Most of the climbers, even on the commercial expeditions, had some sort of financial or material backing. The three resident computer Web sites were part of this. They spurred a world-wide interest in mountaineering as there had never been before, allowing Everyman to be a part of an expedition to the highest point on earth. As ridiculed as some people were for the amount of energy they put into their Web sites, the sites were a hit. And, for better or worse, they largely precipitated the avalanche of press that occurred later. An audience was hooked on the story, so once the Web sites closed down in the aftermath of the tragedy, all the press had to do was take the reins—and the money—and run. But to make it interesting—the details of climbing a mountain apparently weren’t interesting enough—the press needed to elaborate on fact to generate a more interesting story. And everyone had an angle.

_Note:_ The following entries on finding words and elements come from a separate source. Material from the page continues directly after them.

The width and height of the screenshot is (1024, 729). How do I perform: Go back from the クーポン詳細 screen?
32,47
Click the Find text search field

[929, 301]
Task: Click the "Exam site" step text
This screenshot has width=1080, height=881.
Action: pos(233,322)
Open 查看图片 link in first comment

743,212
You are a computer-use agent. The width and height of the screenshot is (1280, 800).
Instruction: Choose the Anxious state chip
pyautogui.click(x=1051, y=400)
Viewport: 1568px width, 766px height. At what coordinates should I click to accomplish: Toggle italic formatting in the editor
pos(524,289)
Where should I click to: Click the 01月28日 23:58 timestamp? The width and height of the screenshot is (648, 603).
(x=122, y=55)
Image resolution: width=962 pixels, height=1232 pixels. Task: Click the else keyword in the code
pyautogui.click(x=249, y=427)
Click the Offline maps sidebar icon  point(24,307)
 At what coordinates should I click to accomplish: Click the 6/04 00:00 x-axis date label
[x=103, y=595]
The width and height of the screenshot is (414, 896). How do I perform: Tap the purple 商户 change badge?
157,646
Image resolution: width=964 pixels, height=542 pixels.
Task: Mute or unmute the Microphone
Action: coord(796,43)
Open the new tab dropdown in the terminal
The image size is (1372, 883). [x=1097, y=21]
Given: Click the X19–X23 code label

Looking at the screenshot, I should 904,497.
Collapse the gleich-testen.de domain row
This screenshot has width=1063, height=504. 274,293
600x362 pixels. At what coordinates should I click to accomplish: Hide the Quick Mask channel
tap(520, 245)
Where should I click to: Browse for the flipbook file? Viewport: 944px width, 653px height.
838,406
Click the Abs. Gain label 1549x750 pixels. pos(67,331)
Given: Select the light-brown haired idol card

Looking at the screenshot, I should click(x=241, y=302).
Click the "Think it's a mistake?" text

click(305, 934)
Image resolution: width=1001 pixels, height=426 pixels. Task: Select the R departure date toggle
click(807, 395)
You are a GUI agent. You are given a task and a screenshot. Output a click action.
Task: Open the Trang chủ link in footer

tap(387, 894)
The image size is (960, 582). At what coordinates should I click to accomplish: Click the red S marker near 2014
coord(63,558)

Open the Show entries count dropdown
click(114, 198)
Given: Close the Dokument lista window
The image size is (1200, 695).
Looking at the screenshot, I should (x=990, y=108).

As you may have noticed.
It doesn’t bother me that some of our Sherpas and guides did not use oxygen. They had enough experience at altitude to know their limitations. These are exceptional people. Climbing at altitude is more physiology than attitude, and one’s decision to use oxygen is only realized through experience and judgment. On the other hand, I’m tired of hearing armchair mountaineers mock the use of oxygen. It may not be the purest form of mountaineering, but in lieu of style, you just may get to a high summit. And back.
In the end, the storm, the deaths, and the resulting bad press undermined what was a great day to most of us. A bunch of people went climbing, each with his or her own reasons. There were no heroes or villains. On our team, people helped out and filled in during the summit day and subsequent night to the best of their abilities. Everyone was down at some point and up at another. The team made an effort on everyone’s behalf and then some, helping not only our own members, but Rob Hall's group and the Tiawanese. It is not any one person’s fault that a domino effect of problems began, nor was it any one person’s strength that saved the night.
It is humbling to still be here when the highly talented and experienced Scott and Rob remain forever on Chomolungma. But more than luck was involved; we had a fine team. It could have been so much worse. And I’m glad I stood on top of that hill on the first try, because I would hate to begin the obsession with the Mother Goddess that so many have.
I’m three for three on 8000ers. Pretty damn good odds. Time to go to some lower peaks to climb more technical routes with just a few friends. You can just as easily get killed there, but with so many mountains in this world, why not mix it up? Altitude isn’t everything.
Except on Everest.
Summary of Statistics AREA: Nepal Himalaya
ROUTE: The Southeast Ridge of Mount Everest (8848 m), May 1-13, 1996
PERSONNEL: Scott Fischer, Martin Adams, Neal Beidleman, Anatoli Boukreev, Lene Gammelgaard, Dale Kruse, Tim Madsen, Sandy Hill, Klev Schoening, Pete Schoening, Charlotte Fox, Lobsang Jangbu Sherpa, Tashi Sherpa, Tenzing Sherpa, Pemba Sherpa, Nawang Dorje Sherpa, Nawang Sherpa (Logsang’s father), Nawang Sherpa (Tenzing’s uncle), Nawang Sherpa
*Lt. Col. Madan Khatri Chhetri made the highest recorded helicopter landing in Himalayan history with this rescue.